▸ DIRECTION
Answer these from the shutdown passage:
1. How many children does the Children's Health Insurance Program benefit?
2. How many Senators were in the bipartisan group that led the Senate effort to resolve the shutdown?
3. On what date did Trump end the DACA program?

▸ SOURCE PASSAGE
################

On January 19th the federal government shut down.  Two days later, Democratic leaders blinked and called off the shutdown.  Even though Dems didn’t get what they wanted, there were important lessons learned.

The brief shutdown accomplished two things.  First, Democrats finally secured an extension to the Children’s Health Insurance Program (CHIP) that benefits 9 million children in low-income families.  Second, the Senate effort to resolve the shutdown was led by a bipartisan group of 24 Senators; this suggests that, when the Senate votes on immigration, there may be enough moderate Republicans to ensure that the resulting bill is reasonable.

Nonetheless, on January 22nd Senate Democrats didn’t get what they wanted and lost the first major DACA battle.  There are five lessons to be earned from this experience.

1. It’s not sufficient to be right.  Democrats were right to shut down the government in defense of the 690,000 DACA recipients.

On September 5th, Trump precipitated the crisis by ending the DACA program and not providing a way for the Democrats to negotiate safe status for the existing DACA recipients.  On January 9th, Trump promised that he would soon sign a “clean” DACA bill.  However, on January 12th, when presented with a bipartisan compromise, Trump reneged on his promise.

Given this background, Democrats thought they had no choice but to shut down the government.   in response, Republicans effectively framed the shutdown as a national security threat: “Democrats are  holding American troops and Customs and Border Patrol agents hostage to benefit illegal immigrants.”  Trump’s base, and uninformed independents, swallowed the GOP message.  That reality could have had consequences in the midterm elections.  (The Washington Post reported that in critical swing states such as Florida, Michigan, Ohio, Pennsylvania and Wisconsin, voters “were getting Republican robo-calls saying Democrats had prioritized illegal immigrants over American citizens.”)

################

▸ DATA ROWS
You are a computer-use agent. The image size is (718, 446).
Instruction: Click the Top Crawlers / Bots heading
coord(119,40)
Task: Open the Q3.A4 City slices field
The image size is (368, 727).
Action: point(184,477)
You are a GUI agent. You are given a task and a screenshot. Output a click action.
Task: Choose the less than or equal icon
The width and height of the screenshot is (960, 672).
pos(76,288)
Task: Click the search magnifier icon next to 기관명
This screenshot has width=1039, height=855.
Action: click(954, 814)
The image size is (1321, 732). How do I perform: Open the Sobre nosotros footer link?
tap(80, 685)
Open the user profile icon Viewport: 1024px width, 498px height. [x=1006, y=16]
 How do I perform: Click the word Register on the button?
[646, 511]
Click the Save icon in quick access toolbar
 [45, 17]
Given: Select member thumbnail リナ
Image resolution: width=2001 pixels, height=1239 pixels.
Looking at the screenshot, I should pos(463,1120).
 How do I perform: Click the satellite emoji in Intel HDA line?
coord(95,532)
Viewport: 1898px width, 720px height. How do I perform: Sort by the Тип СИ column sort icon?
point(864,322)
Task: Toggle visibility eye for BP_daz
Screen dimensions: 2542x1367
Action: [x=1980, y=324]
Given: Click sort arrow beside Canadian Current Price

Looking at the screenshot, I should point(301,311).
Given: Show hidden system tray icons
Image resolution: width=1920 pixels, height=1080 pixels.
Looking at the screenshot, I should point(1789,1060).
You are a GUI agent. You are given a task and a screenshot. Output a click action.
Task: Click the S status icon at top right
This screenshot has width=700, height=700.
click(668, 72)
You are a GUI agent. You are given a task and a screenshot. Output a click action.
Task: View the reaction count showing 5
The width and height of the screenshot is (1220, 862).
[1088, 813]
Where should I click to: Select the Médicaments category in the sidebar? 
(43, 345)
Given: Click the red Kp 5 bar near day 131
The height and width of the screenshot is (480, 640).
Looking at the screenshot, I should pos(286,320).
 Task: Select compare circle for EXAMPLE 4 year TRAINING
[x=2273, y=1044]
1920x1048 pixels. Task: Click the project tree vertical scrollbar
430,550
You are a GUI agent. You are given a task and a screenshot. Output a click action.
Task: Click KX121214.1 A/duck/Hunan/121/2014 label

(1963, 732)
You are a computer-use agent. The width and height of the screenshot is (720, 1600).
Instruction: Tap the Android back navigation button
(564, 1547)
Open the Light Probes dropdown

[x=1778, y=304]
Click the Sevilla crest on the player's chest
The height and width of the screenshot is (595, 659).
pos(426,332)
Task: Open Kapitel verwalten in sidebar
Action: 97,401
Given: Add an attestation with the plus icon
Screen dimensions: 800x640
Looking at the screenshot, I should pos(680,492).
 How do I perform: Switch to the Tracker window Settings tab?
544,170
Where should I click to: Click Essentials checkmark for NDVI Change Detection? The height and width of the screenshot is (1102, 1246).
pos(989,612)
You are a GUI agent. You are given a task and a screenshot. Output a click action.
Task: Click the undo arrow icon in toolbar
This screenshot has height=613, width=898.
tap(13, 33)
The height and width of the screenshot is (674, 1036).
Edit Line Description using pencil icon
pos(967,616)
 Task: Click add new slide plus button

################

▸ RIGHT ANSWER
1. 9 million children in low-income families
2. 24
3. September 5th